[Written request A]
Rewrite the records from the line containing "This screenshot has height=538, width=947." down to the line containing "point(567,522)", swapping "Particles" for "Physics" and leaving everything else as it is.

[Page]
I have a table with two string type columns named IL and CL. I have to compare both the strings character by character and wherever there is a question mark in column CL string, I have to replace it with the character found in the other column (IL), in the exact same position.
For example, the CL string after comparing with IL and replacing the question marks would be the New CL as shown below
CL | IL | NEW CL |
---|---|---|
???-123201-000000-000-??? | 104-234561-644221-123-947 | 104-123201-000000-000-947 |
I have the below code working, where there is a while
loop inside of a cursor
going through each character of the string, concatenating into a new string, and then doing an update at the end with the new value. However, performance with this piece of code is horribly slow as the table has 100K+ records and it's looping through each row 25 time (string length). I am looking to see if perhaps there is a way to rewrite this logic set based for performance improvement.
declare CharC insensitive cursor for
select ID, IL, CL
from AcctStrings
where CL like '%?%'
open CharC
fetch next from CharC into @ID, @IL, @CL
while @@fetch_status = 0 begin
set @NewCL = ''
set @i = 1
while @i <= 25 begin
set @TestChar = substring(@CL,@i,1)
set @OtherChar = substring(@IL,@i,1)
if (@TestChar = '?') begin
set @NewCL = @NewCL + @OtherChar
end
else
set @NewCL = @NewCL + @TestChar
set @i = @i + 1
end
update AcctStrings
set CL = @NewCL
where ID = @ID
end
fetch next from CharC into @ID, @IL, @CL
end
deallocate CharC
If using SQL Server 2022, you can try the following:
UPDATE AcctStrings
SET CL = (
SELECT STRING_AGG(N.NewC, '') WITHIN GROUP(ORDER BY S.Value)
FROM GENERATE_SERIES(1, LEN(CL)) S
CROSS APPLY(SELECT SUBSTRING(CL, S.value, 1) AS C) O
CROSS APPLY(SELECT CASE WHEN O.C = '?' THEN SUBSTRING(IL, S.value, 1) ELSE O.C END AS NewC) N
)
WHERE CL LIKE '%?%'
The above uses a subquery to break the CL
string down into individual characters, apply the transform (when needed), and then reconstruct the updated string.
See this db<>fiddle for a demo.

[Data for this exercise]
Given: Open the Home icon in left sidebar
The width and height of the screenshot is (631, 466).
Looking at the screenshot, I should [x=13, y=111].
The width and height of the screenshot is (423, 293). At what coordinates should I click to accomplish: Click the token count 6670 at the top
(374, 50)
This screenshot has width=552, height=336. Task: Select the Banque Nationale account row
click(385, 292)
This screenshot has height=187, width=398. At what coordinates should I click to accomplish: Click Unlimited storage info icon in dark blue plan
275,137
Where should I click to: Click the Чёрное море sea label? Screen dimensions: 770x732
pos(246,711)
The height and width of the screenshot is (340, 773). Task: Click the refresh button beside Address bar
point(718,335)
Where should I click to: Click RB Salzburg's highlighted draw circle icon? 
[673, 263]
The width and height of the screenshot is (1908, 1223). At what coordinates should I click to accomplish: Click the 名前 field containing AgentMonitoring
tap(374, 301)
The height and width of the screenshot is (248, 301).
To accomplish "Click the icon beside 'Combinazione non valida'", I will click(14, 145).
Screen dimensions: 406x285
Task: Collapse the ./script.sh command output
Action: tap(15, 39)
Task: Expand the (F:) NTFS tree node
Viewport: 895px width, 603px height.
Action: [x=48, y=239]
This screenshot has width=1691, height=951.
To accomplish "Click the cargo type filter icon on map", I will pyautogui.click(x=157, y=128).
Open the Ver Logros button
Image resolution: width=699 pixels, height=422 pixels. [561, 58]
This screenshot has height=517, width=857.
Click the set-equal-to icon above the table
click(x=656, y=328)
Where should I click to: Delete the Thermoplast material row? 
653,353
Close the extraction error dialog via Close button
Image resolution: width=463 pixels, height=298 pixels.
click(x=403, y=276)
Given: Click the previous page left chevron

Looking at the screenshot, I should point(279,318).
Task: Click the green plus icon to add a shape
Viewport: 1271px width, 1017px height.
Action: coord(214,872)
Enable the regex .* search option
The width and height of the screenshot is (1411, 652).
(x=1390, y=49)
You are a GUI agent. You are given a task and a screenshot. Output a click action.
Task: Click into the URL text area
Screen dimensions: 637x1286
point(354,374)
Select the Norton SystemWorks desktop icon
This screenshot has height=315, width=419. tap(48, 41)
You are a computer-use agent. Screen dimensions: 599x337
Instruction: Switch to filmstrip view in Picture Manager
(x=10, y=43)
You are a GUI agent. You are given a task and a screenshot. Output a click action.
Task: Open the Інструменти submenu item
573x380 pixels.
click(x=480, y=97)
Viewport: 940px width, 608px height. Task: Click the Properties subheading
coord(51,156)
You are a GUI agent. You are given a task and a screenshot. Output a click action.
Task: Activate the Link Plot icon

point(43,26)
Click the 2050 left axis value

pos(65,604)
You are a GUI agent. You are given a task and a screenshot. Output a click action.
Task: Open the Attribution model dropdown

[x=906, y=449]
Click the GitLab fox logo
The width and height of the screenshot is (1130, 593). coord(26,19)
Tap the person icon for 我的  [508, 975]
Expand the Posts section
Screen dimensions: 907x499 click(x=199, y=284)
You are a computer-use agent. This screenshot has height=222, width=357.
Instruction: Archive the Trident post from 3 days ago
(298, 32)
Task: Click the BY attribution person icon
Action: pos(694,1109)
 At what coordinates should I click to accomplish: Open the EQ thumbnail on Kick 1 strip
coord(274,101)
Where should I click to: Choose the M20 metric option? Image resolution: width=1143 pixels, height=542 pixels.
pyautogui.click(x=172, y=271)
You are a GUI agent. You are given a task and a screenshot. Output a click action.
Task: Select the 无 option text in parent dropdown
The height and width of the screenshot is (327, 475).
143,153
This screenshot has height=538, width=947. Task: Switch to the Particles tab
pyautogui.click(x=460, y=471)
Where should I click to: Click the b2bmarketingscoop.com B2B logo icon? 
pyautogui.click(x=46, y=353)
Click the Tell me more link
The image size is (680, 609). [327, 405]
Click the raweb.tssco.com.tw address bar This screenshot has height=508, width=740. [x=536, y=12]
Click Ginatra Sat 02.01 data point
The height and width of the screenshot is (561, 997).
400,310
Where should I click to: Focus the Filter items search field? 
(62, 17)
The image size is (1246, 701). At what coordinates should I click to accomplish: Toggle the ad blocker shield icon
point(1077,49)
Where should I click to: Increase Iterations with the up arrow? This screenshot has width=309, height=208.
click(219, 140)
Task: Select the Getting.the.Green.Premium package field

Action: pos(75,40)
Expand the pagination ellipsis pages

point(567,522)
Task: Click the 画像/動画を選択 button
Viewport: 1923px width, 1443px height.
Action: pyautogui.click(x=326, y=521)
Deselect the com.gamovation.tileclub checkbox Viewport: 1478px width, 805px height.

[Written request B]
In the thread on replacing question marks in a string column, which SQL Server version is the suggested UPDATE statement meant for?

[Expected answer A]
This screenshot has height=538, width=947. Task: Switch to the Physics tab
pyautogui.click(x=460, y=471)
Where should I click to: Click the b2bmarketingscoop.com B2B logo icon? 
pyautogui.click(x=46, y=353)
Click the Tell me more link
The image size is (680, 609). [327, 405]
Click the raweb.tssco.com.tw address bar This screenshot has height=508, width=740. [x=536, y=12]
Click Ginatra Sat 02.01 data point
The height and width of the screenshot is (561, 997).
400,310
Where should I click to: Focus the Filter items search field? 
(62, 17)
The image size is (1246, 701). At what coordinates should I click to accomplish: Toggle the ad blocker shield icon
point(1077,49)
Where should I click to: Increase Iterations with the up arrow? This screenshot has width=309, height=208.
click(219, 140)
Task: Select the Getting.the.Green.Premium package field

Action: pos(75,40)
Expand the pagination ellipsis pages

point(567,522)

[Expected answer B]
SQL Server 2022